To gain entrance to the park, they drive on state highways that pass alongside private and public lands that sustain animal agricultural operations. Cattle and sheep ranching provide for the continuance of the vast open spaces that characterize the West, but are mostly overlooked by tourists traveling to the national park.

But the successful stewardship of ranchlands in the region is critical to the success of the national park itself. The wolves that tourists view and photograph inside Yellowstone National Park are sustained by consuming elk.

The Clarks Fork elk herd that serves as prey for park wolves spends a good part of its time outside the park, and as researcher Arthur Middleton has reported, 40% of the herd’s winter range is private land located outside the park. Those private land managers are co-managing those elk, he reported, with the public’s wildlife heavily dependent on private land.

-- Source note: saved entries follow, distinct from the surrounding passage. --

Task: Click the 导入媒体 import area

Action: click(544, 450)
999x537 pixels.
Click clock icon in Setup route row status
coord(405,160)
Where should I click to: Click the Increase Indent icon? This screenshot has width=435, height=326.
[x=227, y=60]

Middleton, who has spent his career studying wildlife relationships in the Greater Yellowstone Ecosystem (GYE) through a position at the University of California Berkeley, now serves as a senior policy advisor to USDA, and spoke last week at a gathering of Wyoming cattle and sheep producers and conservation district officials.

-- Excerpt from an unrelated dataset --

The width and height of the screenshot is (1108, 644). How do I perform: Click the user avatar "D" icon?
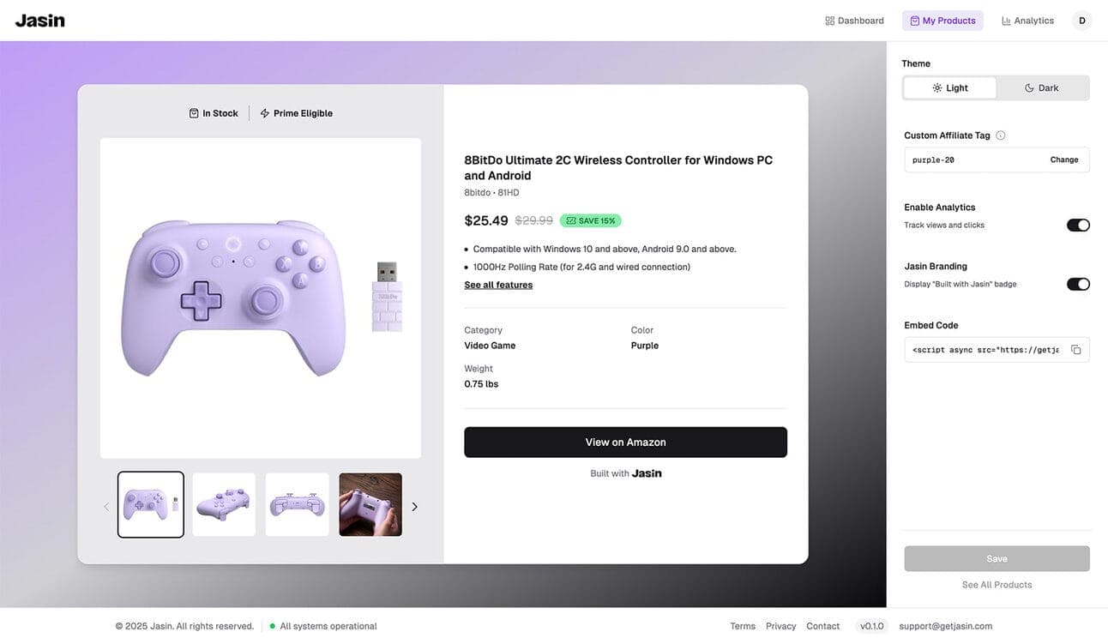point(1081,21)
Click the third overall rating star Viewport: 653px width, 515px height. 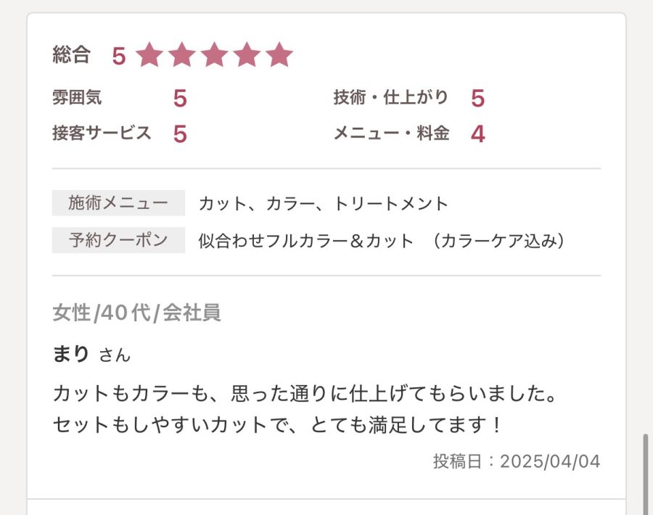[214, 55]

Middleton reported that mule deer research also revealed that deer inhabiting Grand Teton National Park in the summer migrate through and spend considerable time on private ranchlands in Sublette County in other parts of the year.

While wildlife conservation has traditionally focused on “land sparing” by creating large protected areas (for example, Yellowstone National Park) as a primary global strategy for protecting wildlife, habitats and ecological processes, those protected areas fall short at providing for all the needs of wide-ranging or migratory species, while also precluding traditional economic activity and cultural practices of local human populations.

That’s why private ranchlands in the West are key to healthy, thriving wildlife populations. “Migrations are there because of the stewardship of the private property by ranchers,” Middleton said, noting that some of the largest, most intact parcels of land in the United States are agricultural properties.

Wildlife conservationists are increasingly recognizing the importance of protection and stewardship of these working lands (“land sharing”), as demonstrated in a new paper highlighting the importance of both private lands and protected areas to wildlife migrations in the GYE.

Researchers examined 26 elk herds in the GYE, finding that all herds used land encompassing more than one ownership type, and most herds (92%) used the highest proportion of private lands in the winter, “during which time elk are under higher physiological stress.

Therefore, private land conservation and efforts to mitigate human-wildlife conflicts will be essential for the continued persistence of migratory elk populations within this system, since protected areas alone cannot conserve these populations.”

The paper noted, “Although the GYE is often viewed as a conservation success story because of the sheer size of area protected, private lands have been critical to this success as well.

However, future development and land use change threaten to upend the role of private lands in sustaining wide-ranging wildlife in the system. As the GYE continues to experience increasing human population and human development, and land use change, the need to sustain migratory connectivity is critical.”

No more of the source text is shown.